_Exercise task_
Copy all of the entries below line for line, with nothing changed.

_Data records_
— Begin —

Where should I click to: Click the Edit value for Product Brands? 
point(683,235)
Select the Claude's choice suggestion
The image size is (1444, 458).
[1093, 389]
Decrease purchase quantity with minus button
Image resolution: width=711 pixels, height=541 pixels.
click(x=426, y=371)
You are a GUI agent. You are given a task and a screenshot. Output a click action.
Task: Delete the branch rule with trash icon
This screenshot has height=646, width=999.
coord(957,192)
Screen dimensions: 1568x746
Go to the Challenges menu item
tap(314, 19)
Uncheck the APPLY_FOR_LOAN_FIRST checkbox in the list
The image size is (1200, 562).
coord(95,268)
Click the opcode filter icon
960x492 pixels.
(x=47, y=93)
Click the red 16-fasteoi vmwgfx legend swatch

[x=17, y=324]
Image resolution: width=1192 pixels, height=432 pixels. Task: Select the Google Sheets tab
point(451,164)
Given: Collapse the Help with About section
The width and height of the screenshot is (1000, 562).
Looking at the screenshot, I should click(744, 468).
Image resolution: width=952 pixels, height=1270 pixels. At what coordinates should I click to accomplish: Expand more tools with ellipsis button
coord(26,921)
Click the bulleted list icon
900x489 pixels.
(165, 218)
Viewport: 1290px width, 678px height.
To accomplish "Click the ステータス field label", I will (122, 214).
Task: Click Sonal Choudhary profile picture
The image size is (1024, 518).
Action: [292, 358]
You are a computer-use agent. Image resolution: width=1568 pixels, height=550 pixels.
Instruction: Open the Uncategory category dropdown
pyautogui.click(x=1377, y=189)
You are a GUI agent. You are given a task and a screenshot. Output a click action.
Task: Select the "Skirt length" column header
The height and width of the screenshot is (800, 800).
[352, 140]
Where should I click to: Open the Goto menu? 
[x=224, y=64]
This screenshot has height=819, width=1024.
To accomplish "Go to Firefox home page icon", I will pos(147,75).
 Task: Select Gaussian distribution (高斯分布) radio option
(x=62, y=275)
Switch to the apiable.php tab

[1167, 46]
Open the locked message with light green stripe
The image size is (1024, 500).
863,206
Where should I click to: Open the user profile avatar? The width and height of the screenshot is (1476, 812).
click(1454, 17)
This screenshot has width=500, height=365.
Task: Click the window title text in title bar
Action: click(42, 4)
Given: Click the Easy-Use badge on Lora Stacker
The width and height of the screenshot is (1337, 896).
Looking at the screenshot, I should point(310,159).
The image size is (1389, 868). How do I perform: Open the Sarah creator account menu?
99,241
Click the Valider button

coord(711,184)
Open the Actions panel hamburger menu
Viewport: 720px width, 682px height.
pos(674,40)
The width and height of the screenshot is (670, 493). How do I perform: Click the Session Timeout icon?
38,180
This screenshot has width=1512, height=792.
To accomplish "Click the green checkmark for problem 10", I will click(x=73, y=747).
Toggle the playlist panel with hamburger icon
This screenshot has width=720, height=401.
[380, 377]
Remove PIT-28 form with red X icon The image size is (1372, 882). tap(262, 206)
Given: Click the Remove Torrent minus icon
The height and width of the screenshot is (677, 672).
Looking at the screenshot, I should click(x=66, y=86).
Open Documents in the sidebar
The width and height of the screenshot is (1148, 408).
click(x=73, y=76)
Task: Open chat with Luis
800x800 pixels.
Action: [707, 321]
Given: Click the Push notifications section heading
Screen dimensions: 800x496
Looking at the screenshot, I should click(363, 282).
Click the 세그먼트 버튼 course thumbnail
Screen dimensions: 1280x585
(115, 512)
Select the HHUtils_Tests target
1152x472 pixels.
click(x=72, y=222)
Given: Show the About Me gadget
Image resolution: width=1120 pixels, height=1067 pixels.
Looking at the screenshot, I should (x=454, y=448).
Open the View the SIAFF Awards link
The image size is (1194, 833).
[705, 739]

— End —

_Task solution_
Where should I click to: Click the Edit value for Product Brands? 
point(683,235)
Select the Claude's choice suggestion
The image size is (1444, 458).
[1093, 389]
Decrease purchase quantity with minus button
Image resolution: width=711 pixels, height=541 pixels.
click(x=426, y=371)
You are a GUI agent. You are given a task and a screenshot. Output a click action.
Task: Delete the branch rule with trash icon
This screenshot has height=646, width=999.
coord(957,192)
Screen dimensions: 1568x746
Go to the Challenges menu item
tap(314, 19)
Uncheck the APPLY_FOR_LOAN_FIRST checkbox in the list
The image size is (1200, 562).
coord(95,268)
Click the opcode filter icon
960x492 pixels.
(x=47, y=93)
Click the red 16-fasteoi vmwgfx legend swatch

[x=17, y=324]
Image resolution: width=1192 pixels, height=432 pixels. Task: Select the Google Sheets tab
point(451,164)
Given: Collapse the Help with About section
The width and height of the screenshot is (1000, 562).
Looking at the screenshot, I should click(744, 468).
Image resolution: width=952 pixels, height=1270 pixels. At what coordinates should I click to accomplish: Expand more tools with ellipsis button
coord(26,921)
Click the bulleted list icon
900x489 pixels.
(165, 218)
Viewport: 1290px width, 678px height.
To accomplish "Click the ステータス field label", I will (122, 214).
Task: Click Sonal Choudhary profile picture
The image size is (1024, 518).
Action: [292, 358]
You are a computer-use agent. Image resolution: width=1568 pixels, height=550 pixels.
Instruction: Open the Uncategory category dropdown
pyautogui.click(x=1377, y=189)
You are a GUI agent. You are given a task and a screenshot. Output a click action.
Task: Select the "Skirt length" column header
The height and width of the screenshot is (800, 800).
[352, 140]
Where should I click to: Open the Goto menu? 
[x=224, y=64]
This screenshot has height=819, width=1024.
To accomplish "Go to Firefox home page icon", I will pos(147,75).
 Task: Select Gaussian distribution (高斯分布) radio option
(x=62, y=275)
Switch to the apiable.php tab

[1167, 46]
Open the locked message with light green stripe
The image size is (1024, 500).
863,206
Where should I click to: Open the user profile avatar? The width and height of the screenshot is (1476, 812).
click(1454, 17)
This screenshot has width=500, height=365.
Task: Click the window title text in title bar
Action: click(42, 4)
Given: Click the Easy-Use badge on Lora Stacker
The width and height of the screenshot is (1337, 896).
Looking at the screenshot, I should point(310,159).
The image size is (1389, 868). How do I perform: Open the Sarah creator account menu?
99,241
Click the Valider button

coord(711,184)
Open the Actions panel hamburger menu
Viewport: 720px width, 682px height.
pos(674,40)
The width and height of the screenshot is (670, 493). How do I perform: Click the Session Timeout icon?
38,180
This screenshot has width=1512, height=792.
To accomplish "Click the green checkmark for problem 10", I will click(x=73, y=747).
Toggle the playlist panel with hamburger icon
This screenshot has width=720, height=401.
[380, 377]
Remove PIT-28 form with red X icon The image size is (1372, 882). tap(262, 206)
Given: Click the Remove Torrent minus icon
The height and width of the screenshot is (677, 672).
Looking at the screenshot, I should click(x=66, y=86).
Open Documents in the sidebar
The width and height of the screenshot is (1148, 408).
click(x=73, y=76)
Task: Open chat with Luis
800x800 pixels.
Action: [707, 321]
Given: Click the Push notifications section heading
Screen dimensions: 800x496
Looking at the screenshot, I should click(363, 282).
Click the 세그먼트 버튼 course thumbnail
Screen dimensions: 1280x585
(115, 512)
Select the HHUtils_Tests target
1152x472 pixels.
click(x=72, y=222)
Given: Show the About Me gadget
Image resolution: width=1120 pixels, height=1067 pixels.
Looking at the screenshot, I should (x=454, y=448).
Open the View the SIAFF Awards link
The image size is (1194, 833).
[705, 739]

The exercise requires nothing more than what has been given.